2025-09-01 : September
2025-12-01 : December
2026-06-01 : June
2027-02-01 : February
2027-03-01 : March
2027-11-01 : November
2028-05-01 : May
2029-01-01 : January
2029-10-01 : October
This is by no means an exhaustive list of what is available.
Documentation is available here: https://dateutil.readthedocs.org/en/latest/
Note: This answer shows how to achieve this using only the datetime and calendar standard library (stdlib) modules - which is what was explicitly asked for. The accepted answer shows how to better achieve this with one of the many dedicated non-stdlib libraries. If you can use non-stdlib libraries, by all means do so for these kinds of date/time manipulations!
How about this?
def add_one_month(orig_date):
# advance year and month by one month
new_year = orig_date.year
new_month = orig_date.month + 1
# note: in datetime.date, months go from 1 to 12
if new_month > 12:
new_year += 1
new_month -= 12
new_day = orig_date.day
# while day is out of range for month, reduce by one
while True:
try:
new_date = datetime.date(new_year, new_month, new_day)
except ValueError as e:
new_day -= 1
else:
break
return new_date
EDIT:
Improved version which:
keeps the time information if given a datetime.datetime object
doesn't use try/catch, instead using calendar.monthrange from the calendar module in the stdlib:
import datetime
import calendar
def add_one_month(orig_date):
# advance year and month by one month
new_year = orig_date.year
new_month = orig_date.month + 1
# note: in datetime.date, months go from 1 to 12
if new_month > 12:
new_year += 1
new_month -= 12
last_day_of_month = calendar.monthrange(new_year, new_month)[1]
new_day = min(orig_date.day, last_day_of_month)
return orig_date.replace(year=new_year, month=new_month, day=new_day)
Question: Is there a simple way to do this in the current release of Python?
Answer: There is no simple (direct) way to do this in the current release of Python.
Reference: Please refer to docs.python.org/2/library/datetime.html, section 8.1.2. timedelta Objects. As we may understand from that, we cannot increment month directly since it is not a uniform time unit.

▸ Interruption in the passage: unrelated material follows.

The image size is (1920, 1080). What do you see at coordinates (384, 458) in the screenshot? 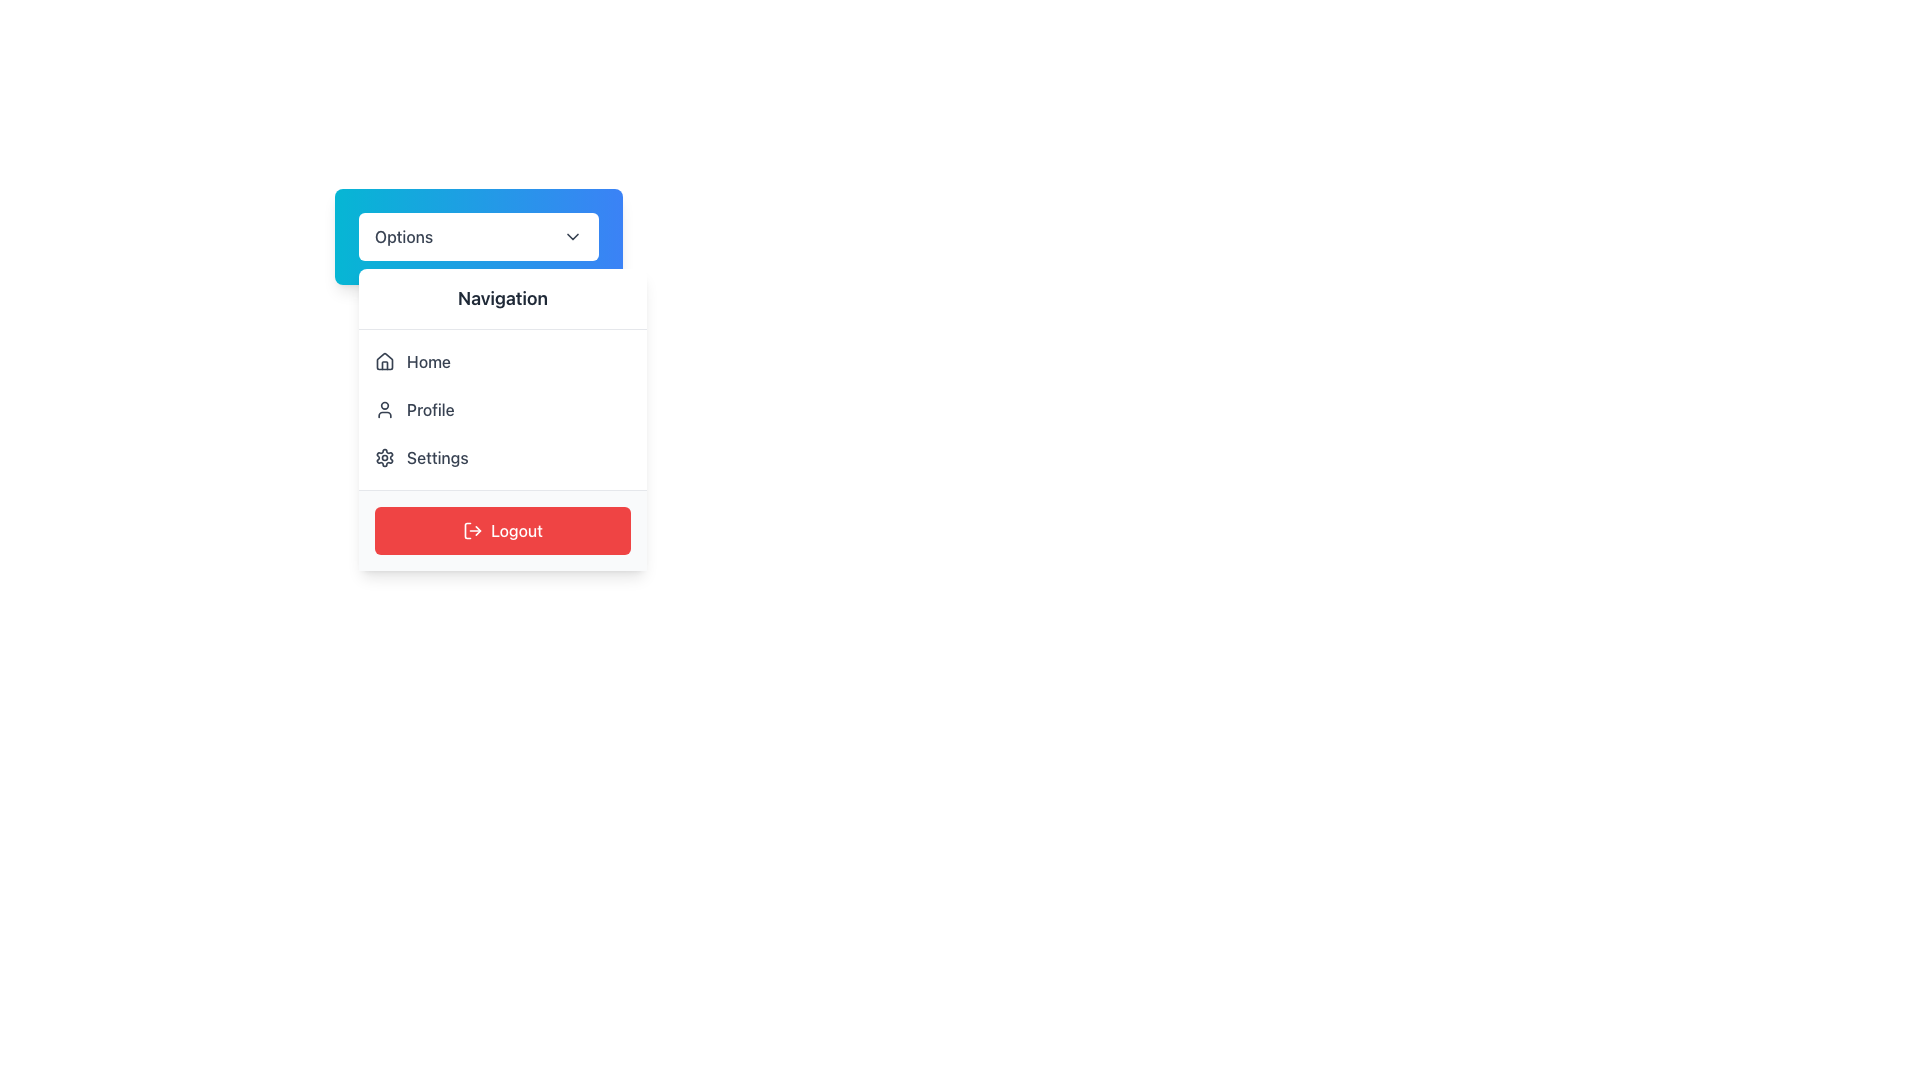
I see `the gear icon` at bounding box center [384, 458].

Plus: If you want first day -> first day and last day -> last day mapping you should handle that separately for different months.
>>> now
datetime.datetime(2016, 1, 28, 18, 26, 12, 980861)
>>> later = now.replace(month=now.month+1)
>>> later
datetime.datetime(2016, 2, 28, 18, 26, 12, 980861)
EDIT: Fails on
y = datetime.date(2016, 1, 31); y.replace(month=2) results in ValueError: day is out of range for month
Ther is no simple way to do it, but you can use your own function like answered below.